→ **EXERCISE DESCRIPTION**
Across the entries below, count the lines that contain the word "people" and reply with that number only.

→ **RECORDS SHOWN**

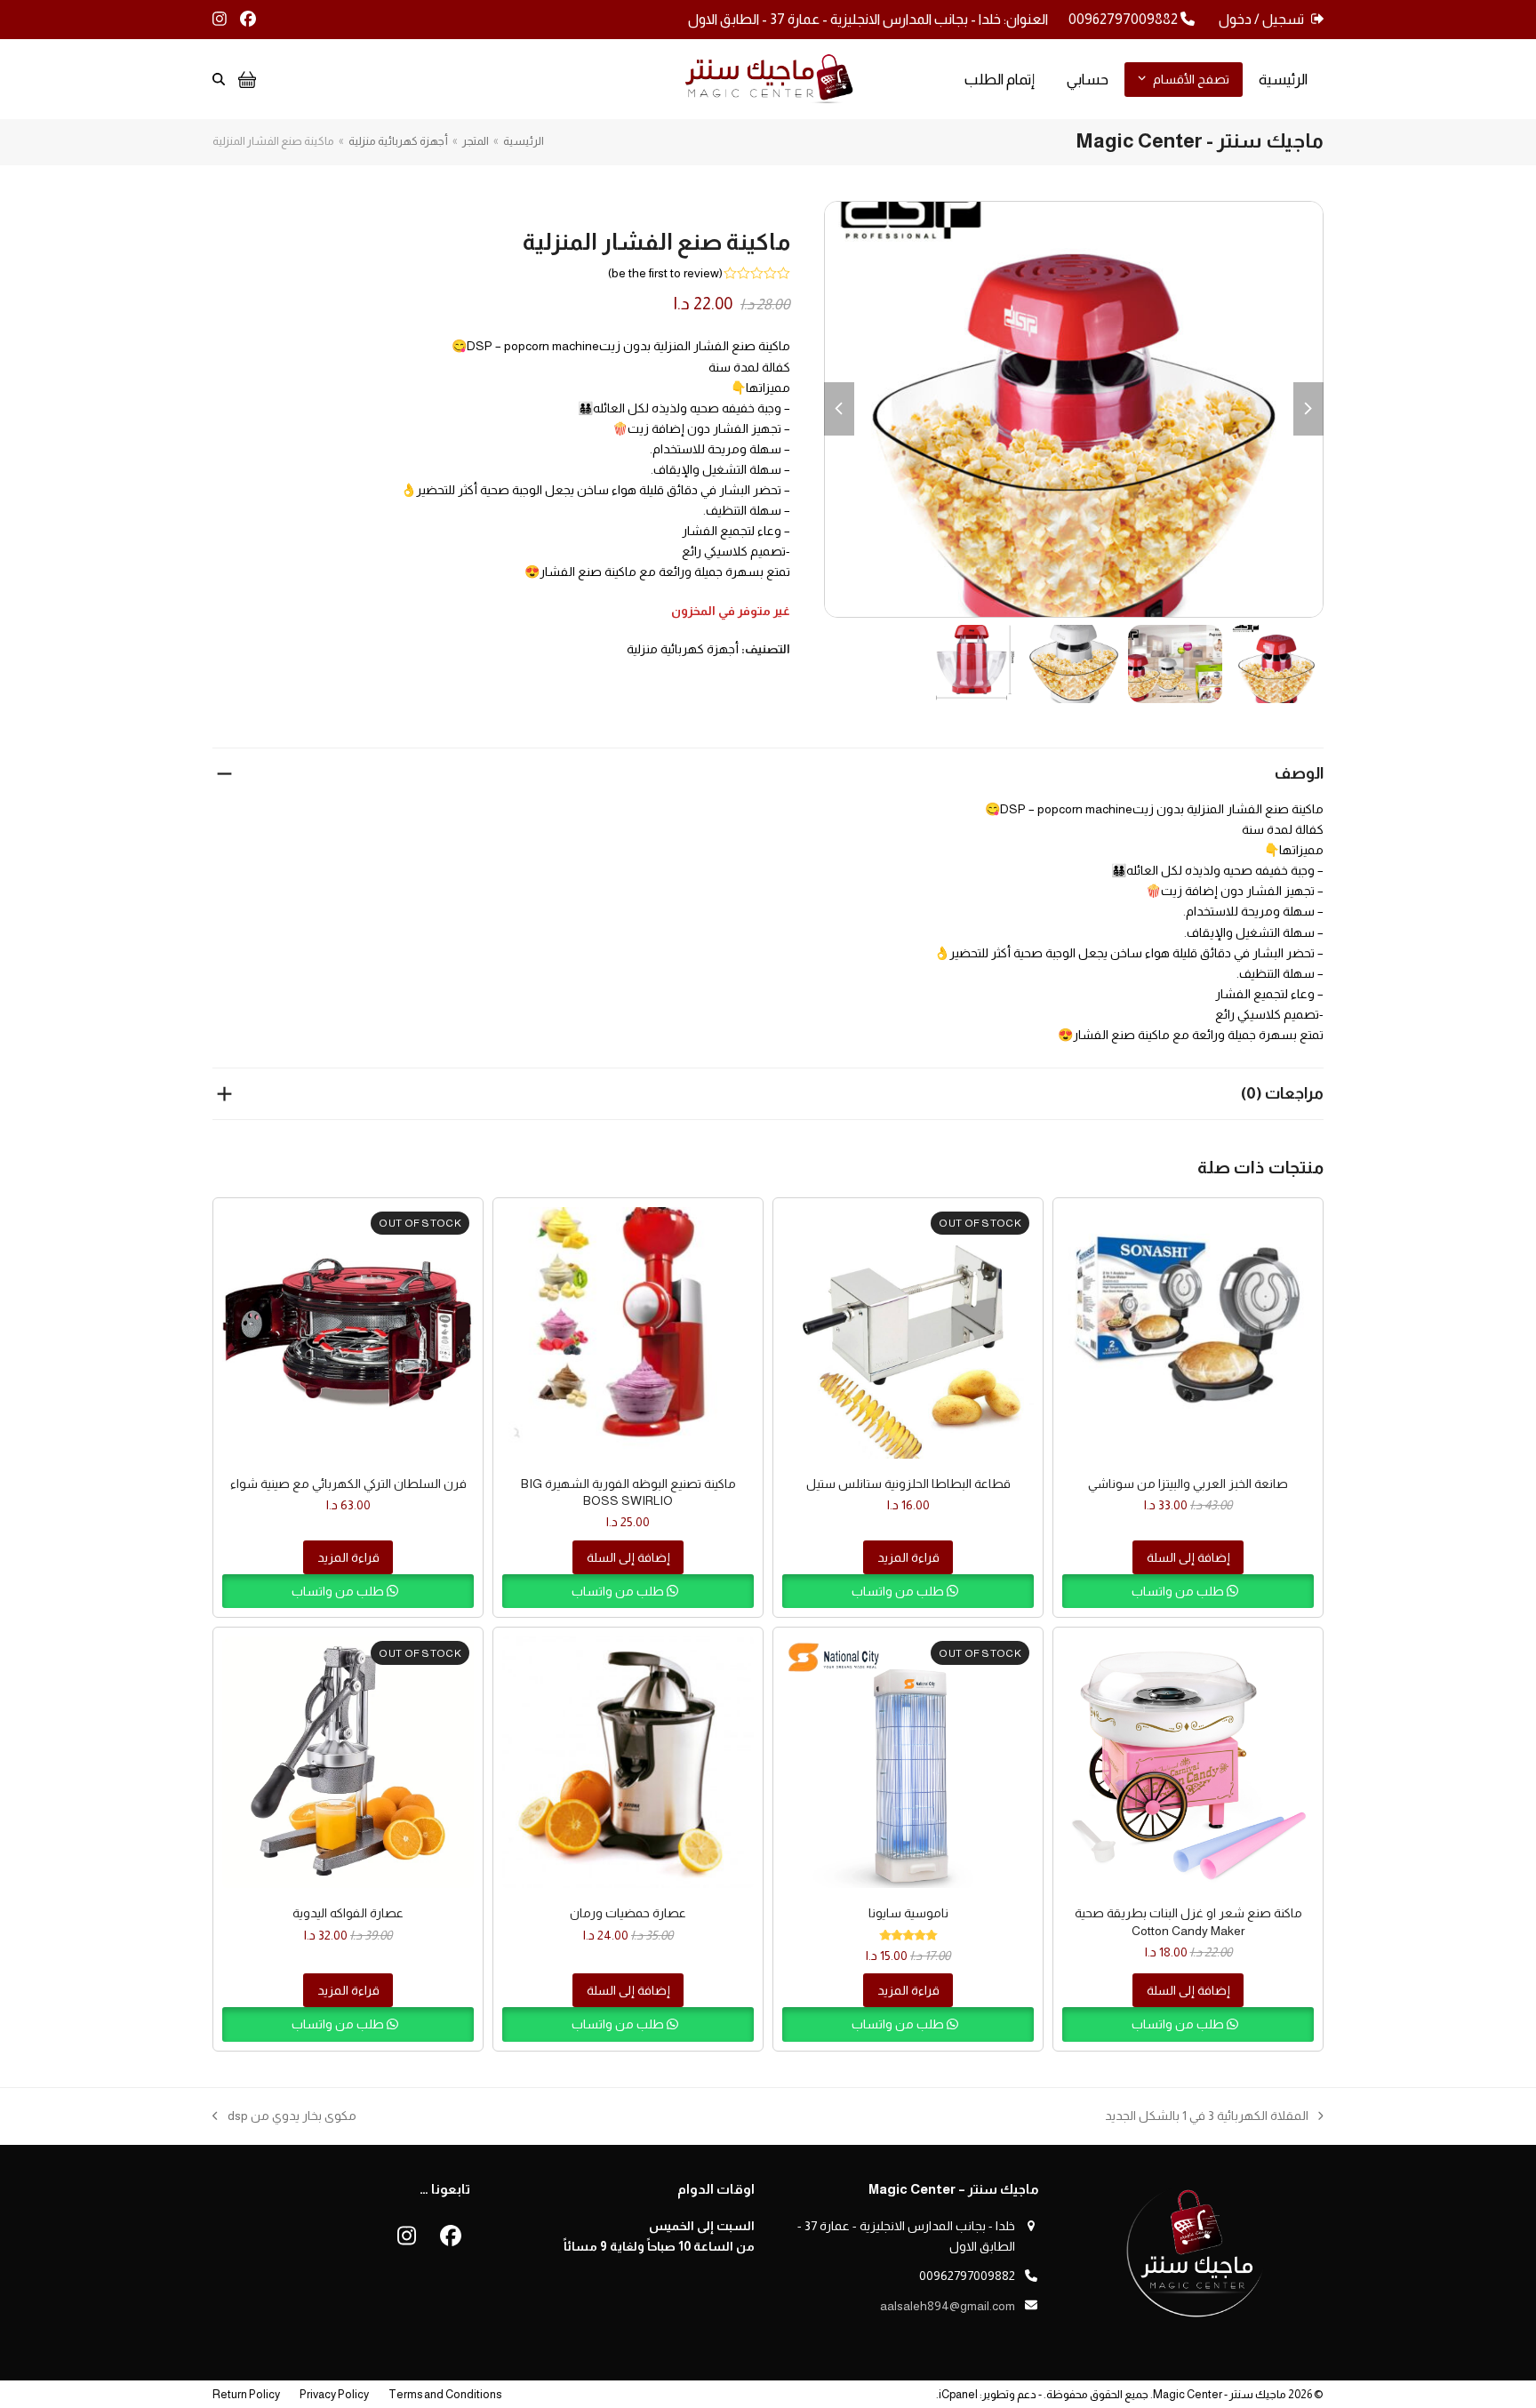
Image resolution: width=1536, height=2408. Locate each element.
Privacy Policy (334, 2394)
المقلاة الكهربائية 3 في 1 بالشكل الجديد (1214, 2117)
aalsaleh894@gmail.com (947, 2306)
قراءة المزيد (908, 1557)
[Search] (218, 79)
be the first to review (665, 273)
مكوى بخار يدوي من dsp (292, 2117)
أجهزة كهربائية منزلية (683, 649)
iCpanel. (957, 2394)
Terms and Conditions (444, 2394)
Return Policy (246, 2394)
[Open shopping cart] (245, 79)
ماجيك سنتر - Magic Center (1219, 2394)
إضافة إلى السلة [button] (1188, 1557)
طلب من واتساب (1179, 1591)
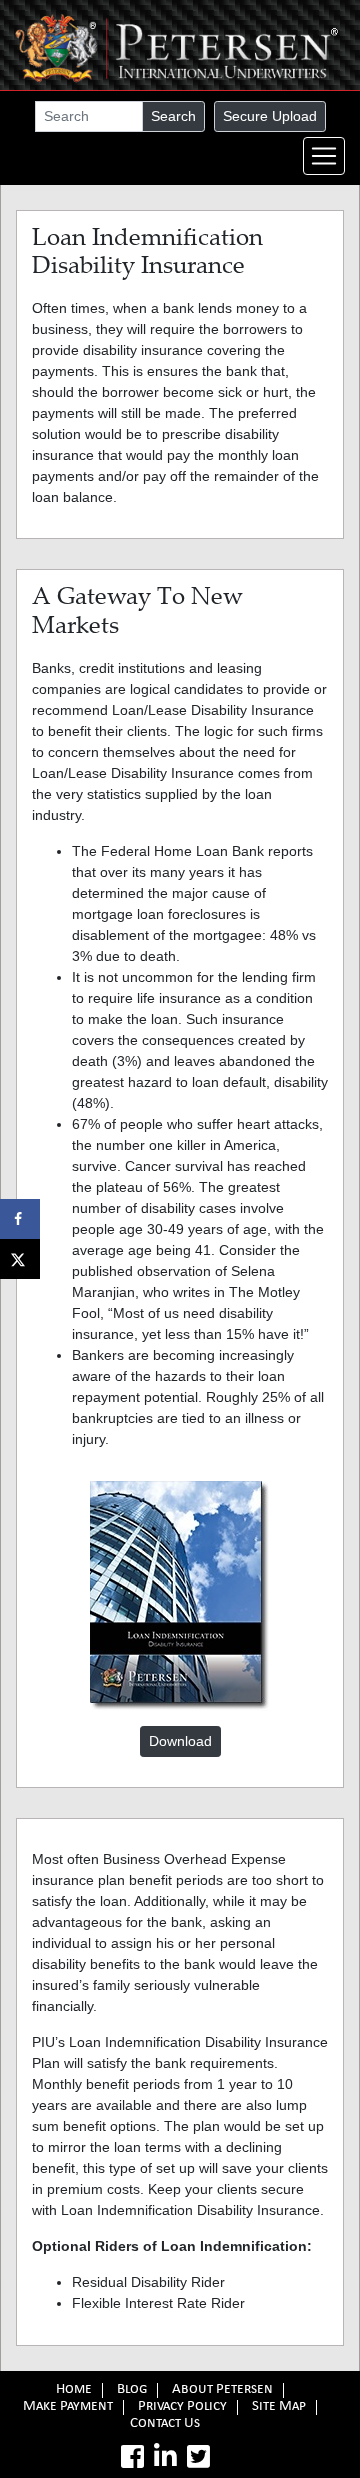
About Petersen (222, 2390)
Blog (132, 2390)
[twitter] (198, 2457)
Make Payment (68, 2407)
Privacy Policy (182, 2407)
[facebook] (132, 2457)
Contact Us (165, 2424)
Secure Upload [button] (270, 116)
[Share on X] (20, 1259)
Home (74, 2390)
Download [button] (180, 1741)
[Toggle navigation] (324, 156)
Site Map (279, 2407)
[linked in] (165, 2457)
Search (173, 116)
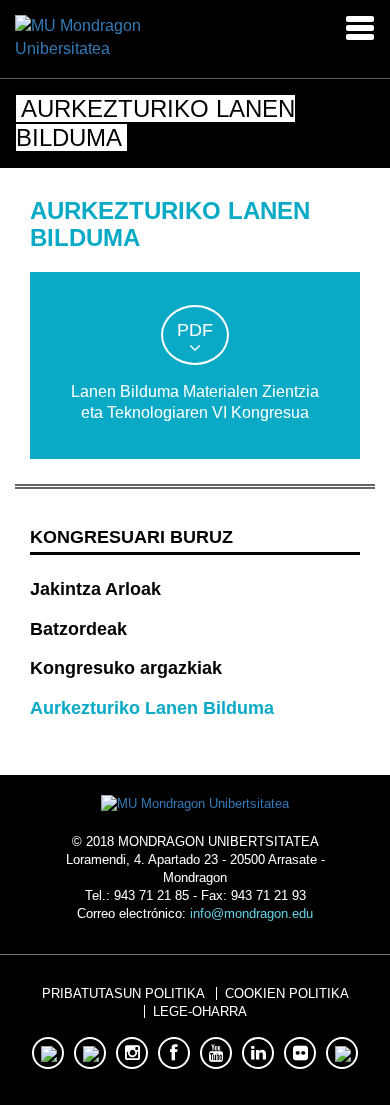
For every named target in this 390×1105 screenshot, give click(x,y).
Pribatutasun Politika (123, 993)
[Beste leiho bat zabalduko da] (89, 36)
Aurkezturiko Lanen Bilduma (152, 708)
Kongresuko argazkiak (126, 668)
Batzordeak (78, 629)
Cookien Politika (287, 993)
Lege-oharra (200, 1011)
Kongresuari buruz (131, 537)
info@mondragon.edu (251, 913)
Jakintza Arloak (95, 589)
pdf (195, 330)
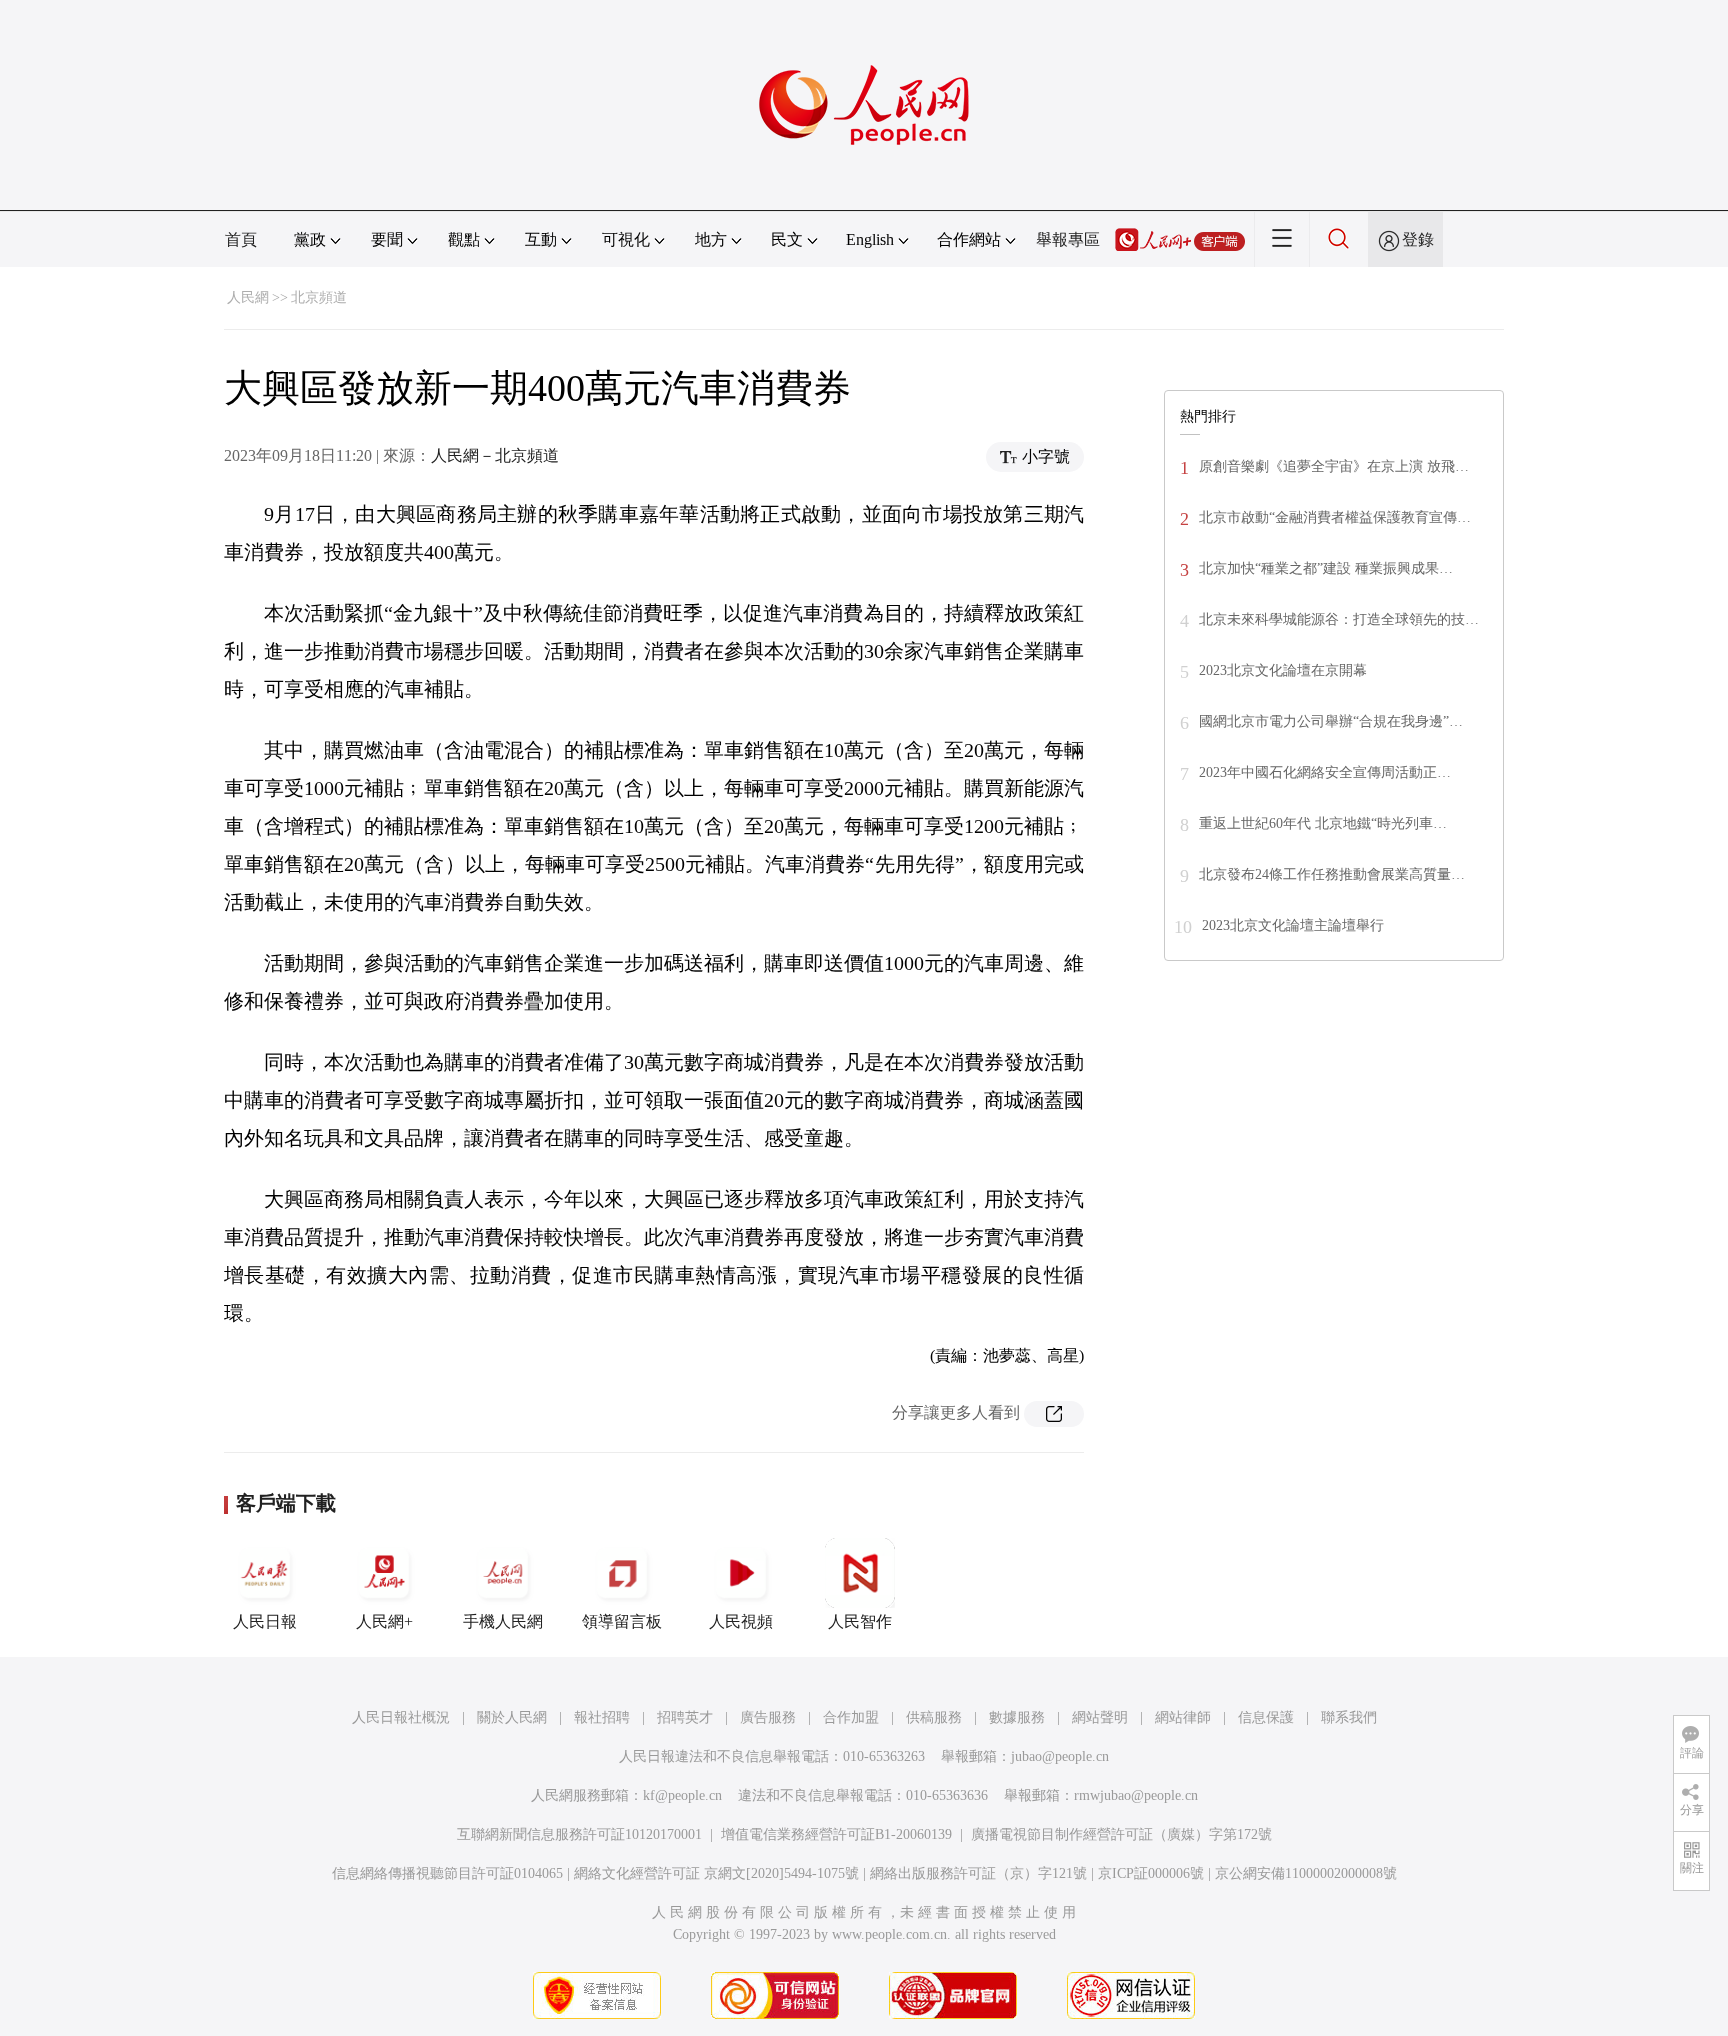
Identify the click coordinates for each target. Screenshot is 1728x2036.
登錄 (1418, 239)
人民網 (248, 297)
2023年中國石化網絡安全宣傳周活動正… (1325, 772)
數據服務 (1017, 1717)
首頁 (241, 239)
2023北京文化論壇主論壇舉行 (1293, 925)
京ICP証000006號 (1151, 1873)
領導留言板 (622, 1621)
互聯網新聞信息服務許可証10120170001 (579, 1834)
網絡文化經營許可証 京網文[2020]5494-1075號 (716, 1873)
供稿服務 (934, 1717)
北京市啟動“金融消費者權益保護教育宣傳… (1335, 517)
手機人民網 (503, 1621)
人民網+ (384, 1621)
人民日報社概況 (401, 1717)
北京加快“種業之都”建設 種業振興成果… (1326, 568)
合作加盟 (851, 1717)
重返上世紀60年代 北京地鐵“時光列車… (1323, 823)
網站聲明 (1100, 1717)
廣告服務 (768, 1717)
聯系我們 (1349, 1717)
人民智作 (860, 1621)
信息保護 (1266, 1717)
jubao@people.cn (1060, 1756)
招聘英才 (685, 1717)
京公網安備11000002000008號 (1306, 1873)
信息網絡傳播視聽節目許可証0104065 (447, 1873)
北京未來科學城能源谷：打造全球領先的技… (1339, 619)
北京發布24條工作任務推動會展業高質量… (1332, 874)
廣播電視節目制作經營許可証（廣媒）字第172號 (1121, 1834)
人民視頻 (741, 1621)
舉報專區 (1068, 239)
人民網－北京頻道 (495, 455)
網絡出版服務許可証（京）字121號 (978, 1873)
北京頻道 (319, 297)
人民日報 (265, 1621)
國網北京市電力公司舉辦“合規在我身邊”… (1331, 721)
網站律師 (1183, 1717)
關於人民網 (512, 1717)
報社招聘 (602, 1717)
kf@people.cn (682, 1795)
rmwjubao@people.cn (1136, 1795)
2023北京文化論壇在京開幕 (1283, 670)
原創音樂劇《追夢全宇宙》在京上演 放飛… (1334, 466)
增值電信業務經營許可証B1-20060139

→ **ANSWER FOR THIS EXERCISE**
3